Exercise requirements:
Beginning at the line that holds "Instagram (56, 1108)", copy the material below exactly through its last line.

↓↓↓

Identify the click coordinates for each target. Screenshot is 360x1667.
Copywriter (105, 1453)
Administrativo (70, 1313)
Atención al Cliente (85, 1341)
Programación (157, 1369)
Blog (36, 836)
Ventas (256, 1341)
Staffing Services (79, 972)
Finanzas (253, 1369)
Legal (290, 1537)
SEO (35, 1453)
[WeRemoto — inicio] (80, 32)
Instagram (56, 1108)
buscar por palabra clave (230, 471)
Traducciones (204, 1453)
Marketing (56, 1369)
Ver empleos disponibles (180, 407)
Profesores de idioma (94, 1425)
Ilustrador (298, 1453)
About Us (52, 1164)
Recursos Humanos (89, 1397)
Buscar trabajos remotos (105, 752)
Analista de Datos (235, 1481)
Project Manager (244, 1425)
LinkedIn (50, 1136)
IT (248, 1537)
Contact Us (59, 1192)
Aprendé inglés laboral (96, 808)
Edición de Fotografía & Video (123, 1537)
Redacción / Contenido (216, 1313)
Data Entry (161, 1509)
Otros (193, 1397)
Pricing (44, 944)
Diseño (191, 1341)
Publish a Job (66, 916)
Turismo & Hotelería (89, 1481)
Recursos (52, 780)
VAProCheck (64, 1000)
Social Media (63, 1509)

↑↑↑

Completed exercise:
Instagram (56, 1108)
buscar por palabra clave (230, 471)
Traducciones (204, 1453)
Marketing (56, 1369)
Ver empleos disponibles (180, 407)
Profesores de idioma (94, 1425)
Ilustrador (298, 1453)
About Us (52, 1164)
Recursos Humanos (89, 1397)
Buscar trabajos remotos (105, 752)
Analista de Datos (235, 1481)
Project Manager (244, 1425)
LinkedIn (50, 1136)
IT (248, 1537)
Contact Us (59, 1192)
Aprendé inglés laboral (96, 808)
Edición de Fotografía & Video (123, 1537)
Redacción / Contenido (216, 1313)
Data Entry (161, 1509)
Otros (193, 1397)
Pricing (44, 944)
Diseño (191, 1341)
Publish a Job (66, 916)
Turismo & Hotelería (89, 1481)
Recursos (52, 780)
VAProCheck (64, 1000)
Social Media (63, 1509)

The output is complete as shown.